(Collected data entries)
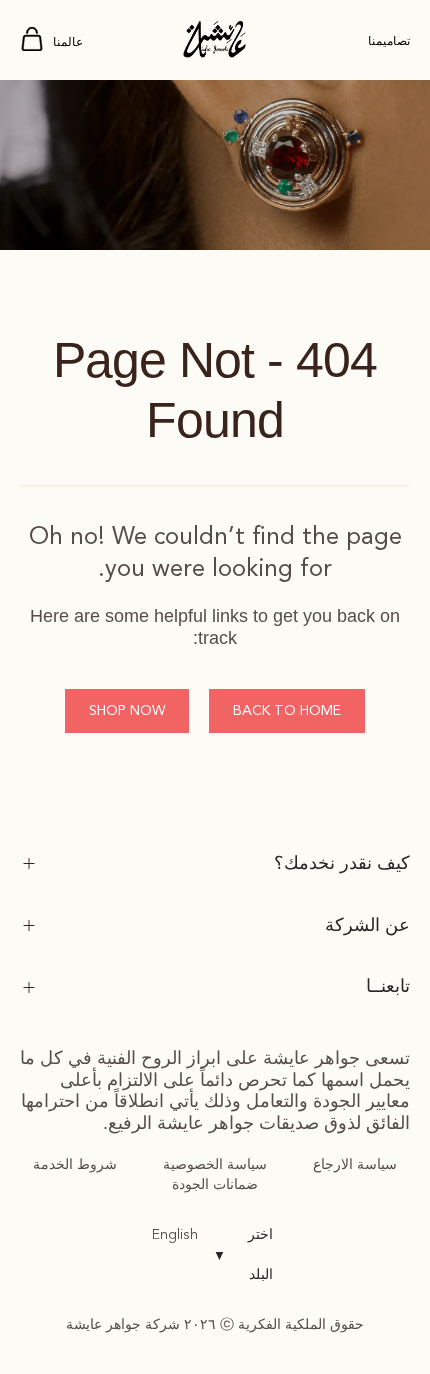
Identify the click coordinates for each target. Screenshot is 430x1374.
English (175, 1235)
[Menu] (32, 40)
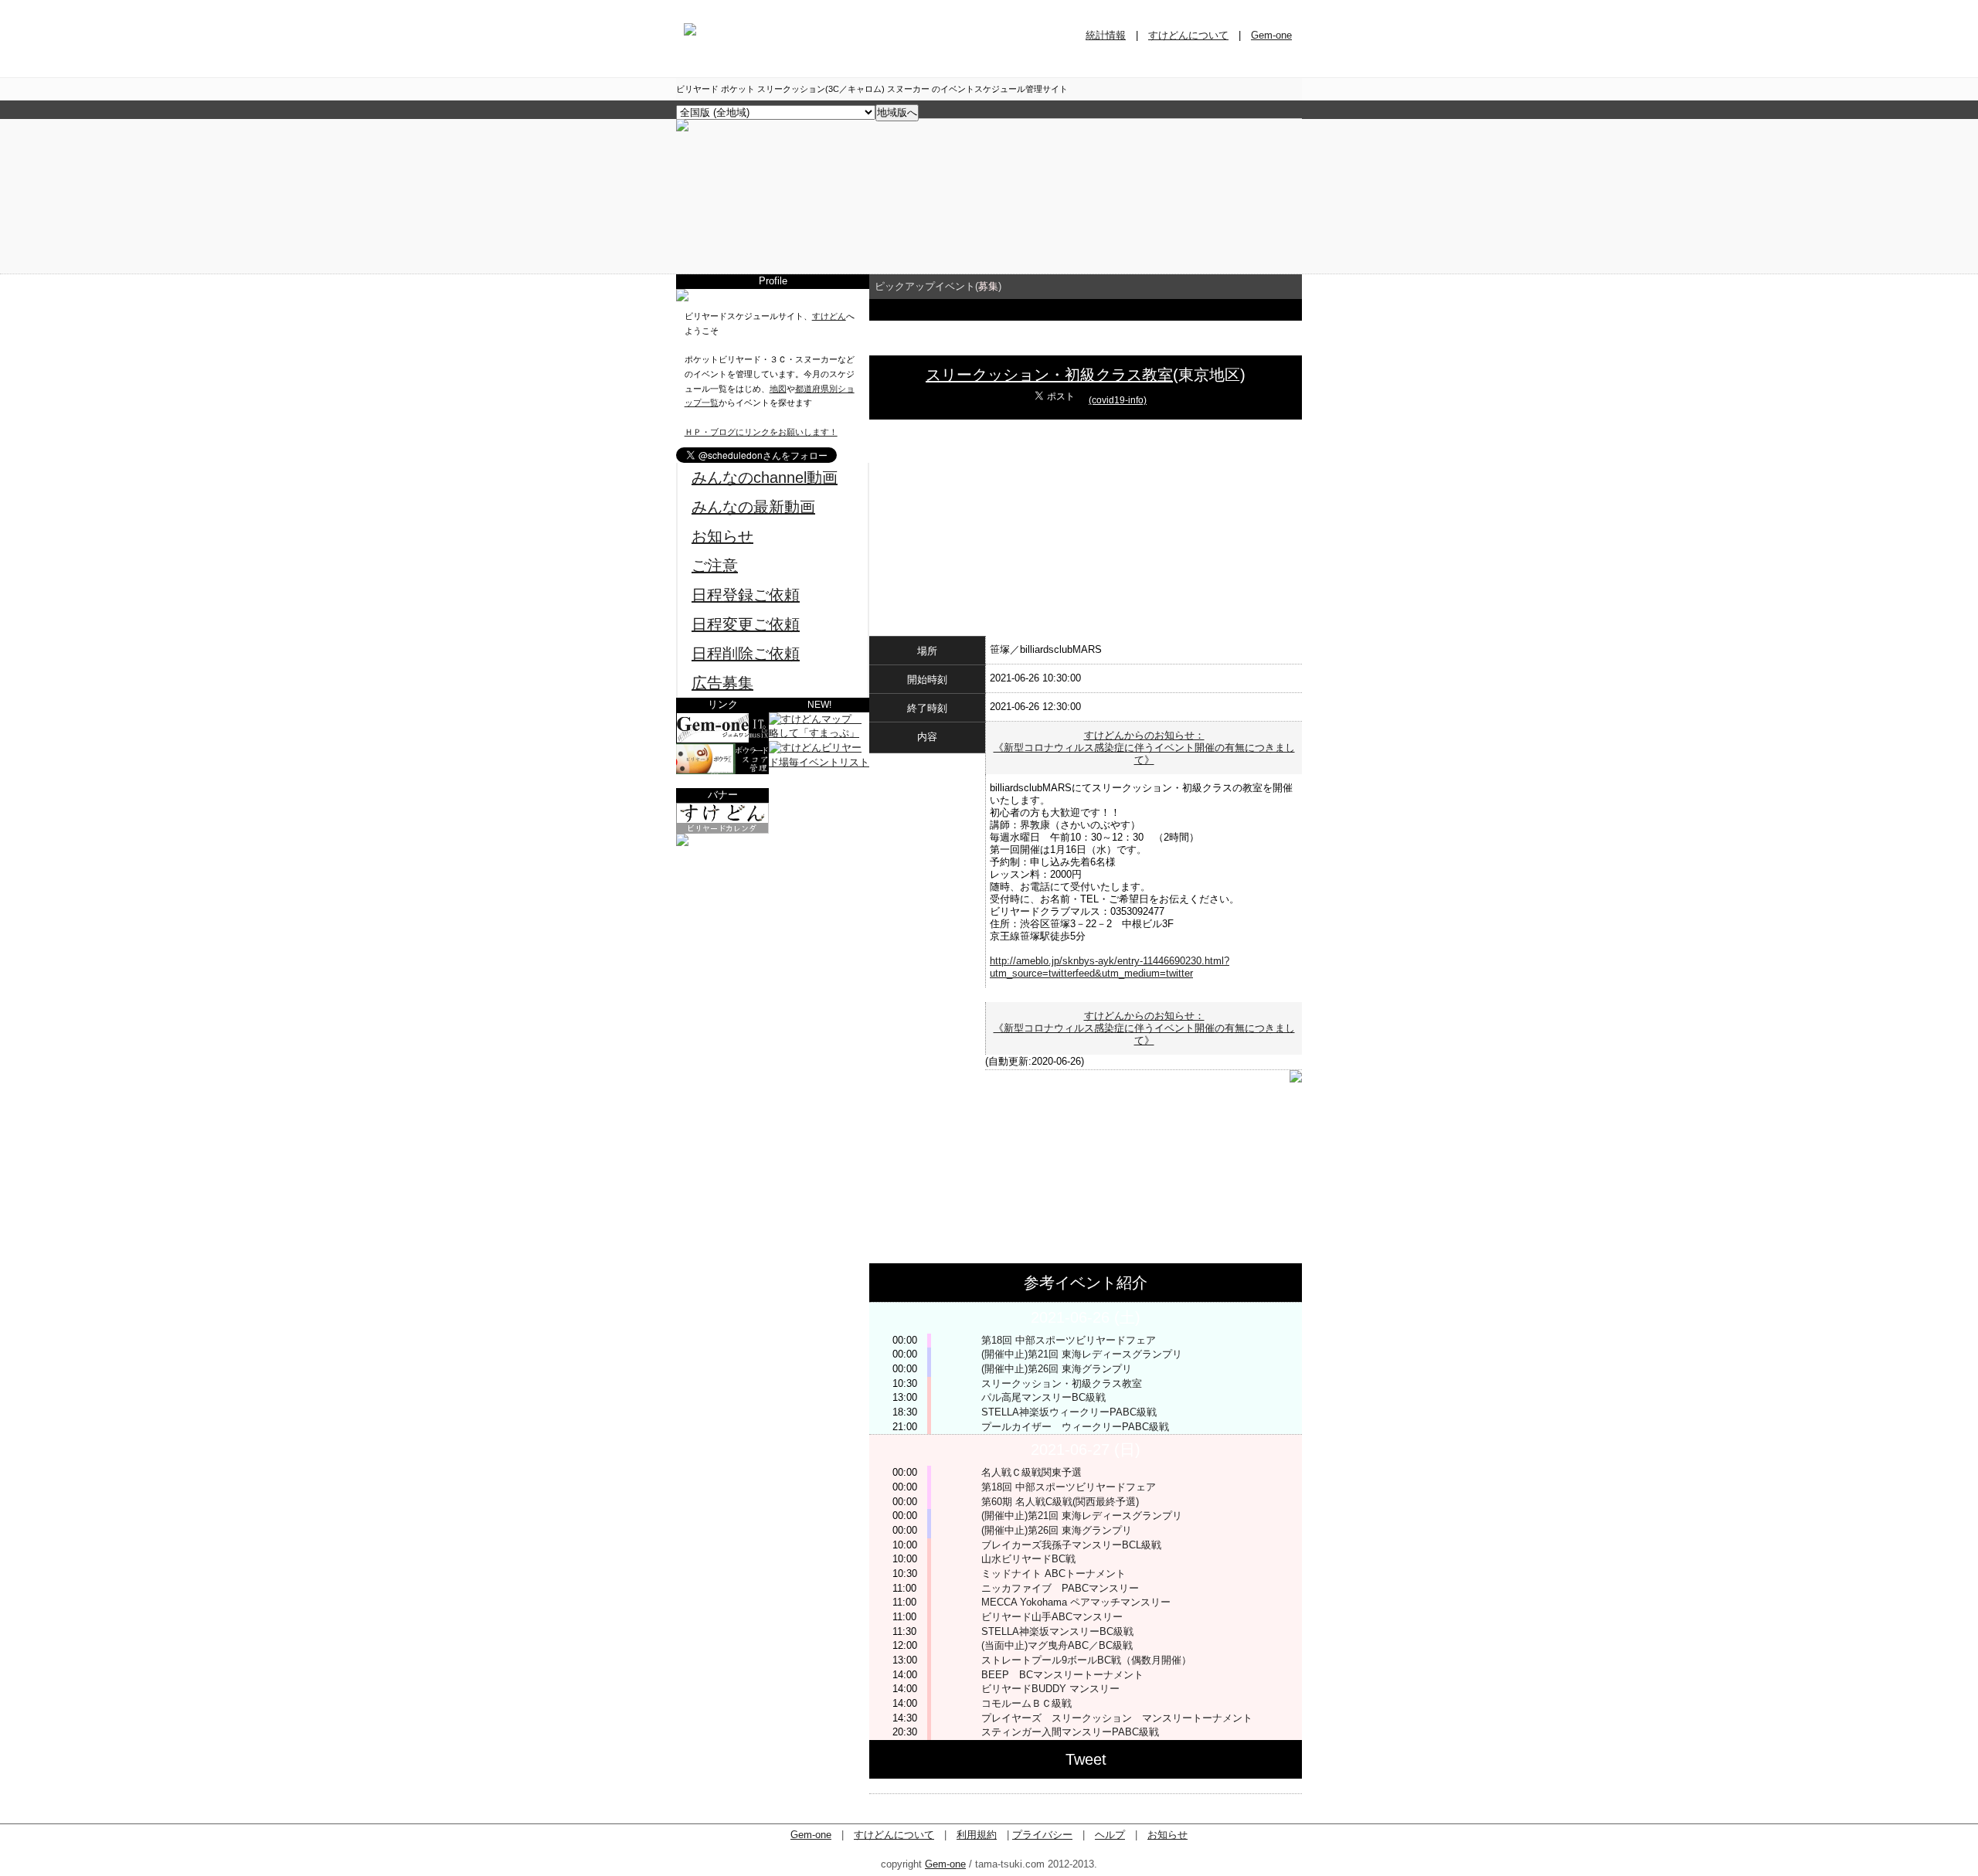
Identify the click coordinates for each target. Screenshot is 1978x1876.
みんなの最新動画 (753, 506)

• _WORK ITEM_
Return every line above that contains the word "target".

• _EXERCISE OUTPUT_
Identify the click coordinates for each target. Screenshot is 430x1374.
Identify the click coordinates for each target. Screenshot is 1978x1876.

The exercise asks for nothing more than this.